Seperti halnya ribuan TPS lain yang tersebar di Nganjuk, aktivitas pemungutan suara dimulai sekitar pukul 07.00. Tujuh anggota kelompok penyelenggara pemungutan suara (KPPS) melakukan sejumlah persiapan.

Mulai pengambilan sumpah, penandatanganan surat suara dan persiapan lainnya. “Setelah semua persiapan selesai, barulah narapidana dikeluarkan bertahap dari sel untuk mencoblos,” ujar Kusdianto, petugas pembinaan kepribadian Lapas Nganjuk.

Berbeda dari biasanya, Kus, sapaan akrab Kusdianto, kemarin menjadi petugas KPPS. Bersama empat petugas lapas lainnya, mereka menyelenggarakan pesta demokrasi bagi total 308 narapidana dan warga di sana. Selain lima petugas, ada dua warga lainnya yang juga menjadi petugas KPPS.
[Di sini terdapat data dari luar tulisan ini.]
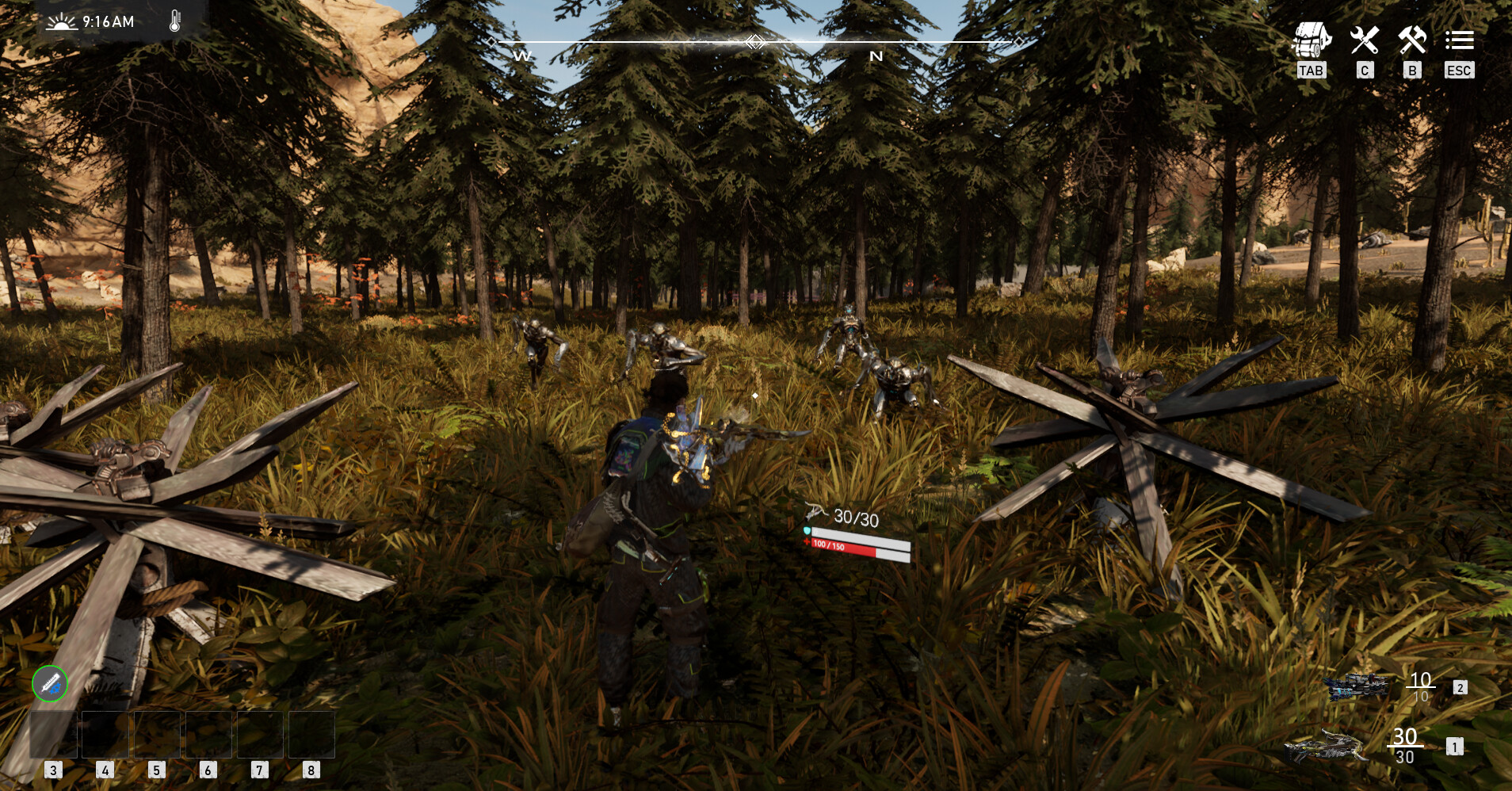Select the equipped knife in the circular slot
1512x791 pixels.
coord(49,682)
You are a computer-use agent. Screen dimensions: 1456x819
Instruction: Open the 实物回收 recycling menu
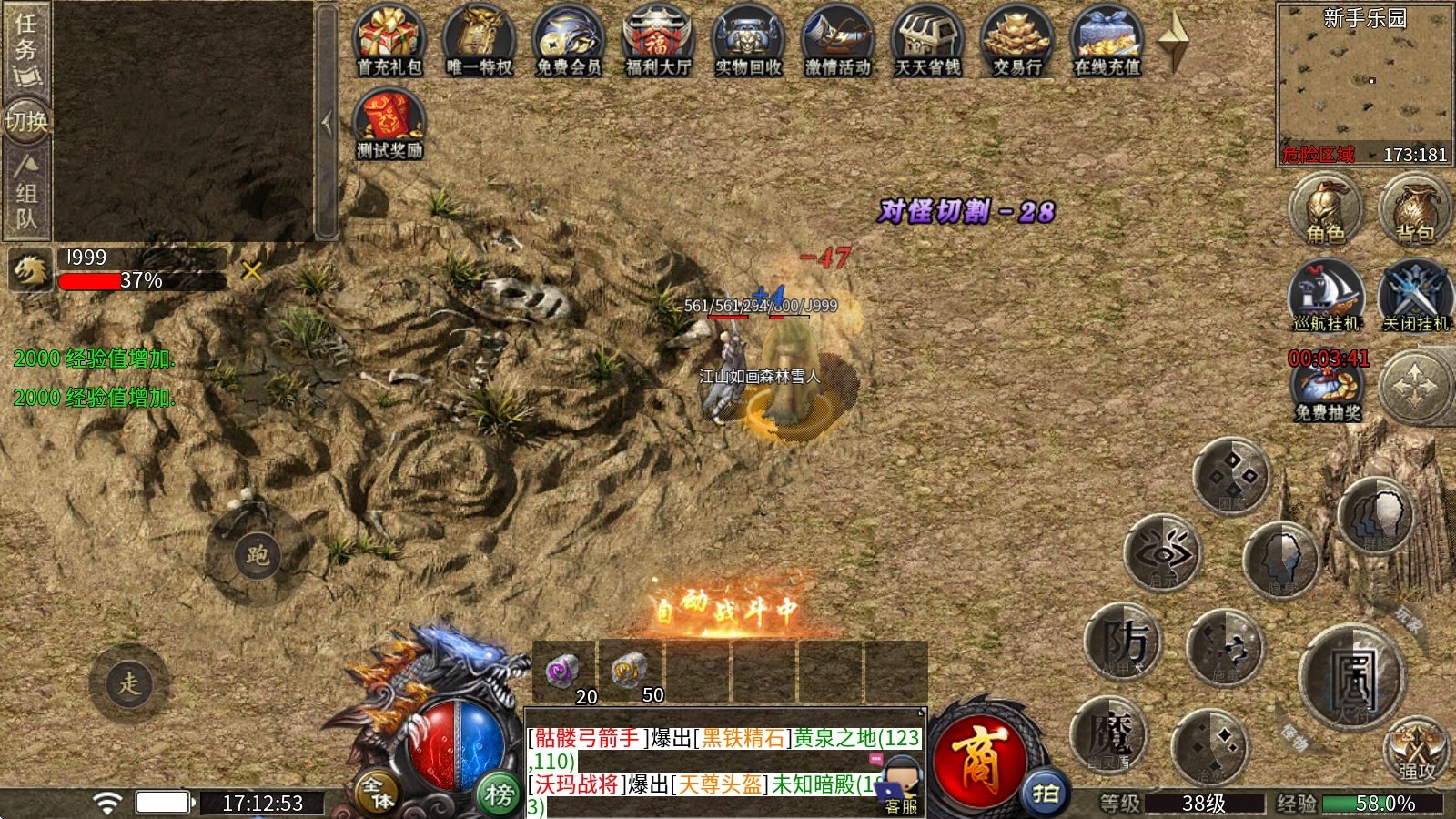[748, 42]
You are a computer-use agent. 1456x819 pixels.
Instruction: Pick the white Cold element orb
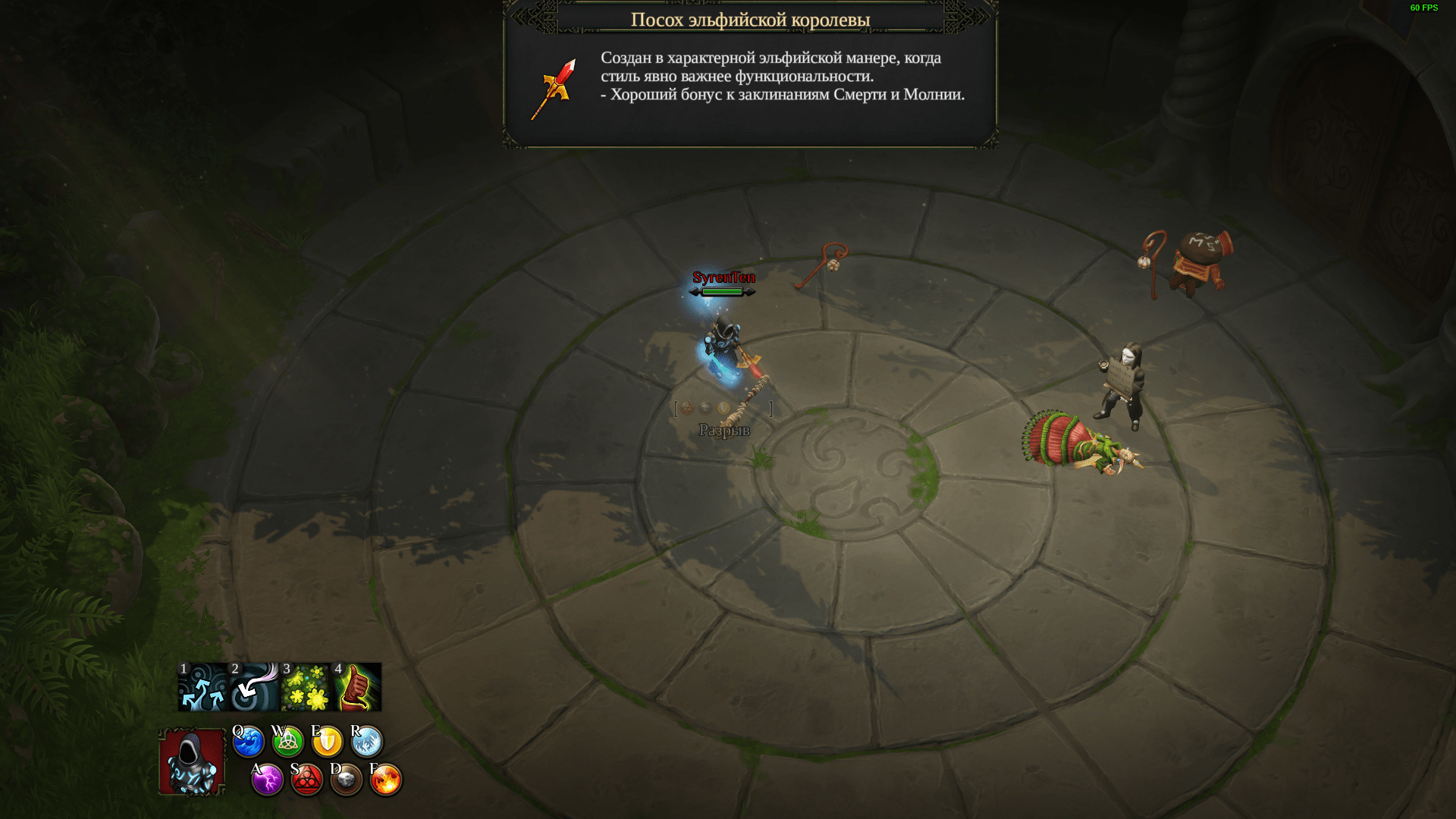pos(367,742)
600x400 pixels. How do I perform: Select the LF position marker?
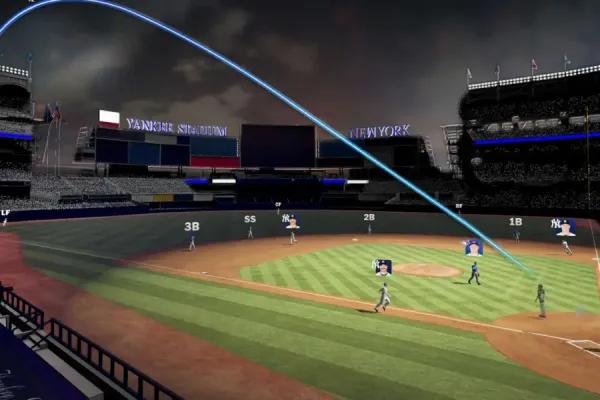coord(6,212)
Pria asal Desa Ngudikan, Wilangan yang setiap harinya memang sudah akrab dengan para narapidana itu bertugas memanggil nama-nama mereka agar mencoblos. “Karena waktunya terbatas, kami harus memastikan pencoblosan tepat waktu,” lanjutnya.

Dibanding pemilihan kepala daerah (pilkada) 2018 lalu, pemilu kemarin memang lebih lama. Dengan lima jatah surat suara yang harus dicoblos, rata-rata narapidana membutuhkan waktu antara 5-10 menit di TPS. Adapun saat pilkada, mayoritas hanya berada di TPS selama 1-2 menit.

Lamanya pencoblosan berdampak pada penghitungan suara. Hingga pukul 21.00 tadi malam, KPPS di lapas masih harus menghitung satu kotak suara yang tersisa. “Ya semua lelah. Tetapi kami bersyukur karena pemilu di sini berlangsung kondusif,” tutur pria berusia 46 tahun itu.

Bagaimana hasil pemilu di TPS khusus itu? Kalapas Nganjuk Diding Alpian mengungkapkan, untuk pemilihan presiden, pasangan Jokowi Ma’ruf Amin mendapatkan 132 suara. Kemudian, pasangan Prabowo-Sandiaga Uno mendapat 165 suara. “Total ada 11 suara yang tidak sah,” ungkap Diding.

Uniknya, meski Jokowi kalah di sana, tetapi PDI Perjuangan mendapat 61 suara atau yang paling tinggi dalam perhitungan suara DPR RI. Disusul Gerindra dengan 28 suara. Selebihnya, dibagi sejumlah parpol lain.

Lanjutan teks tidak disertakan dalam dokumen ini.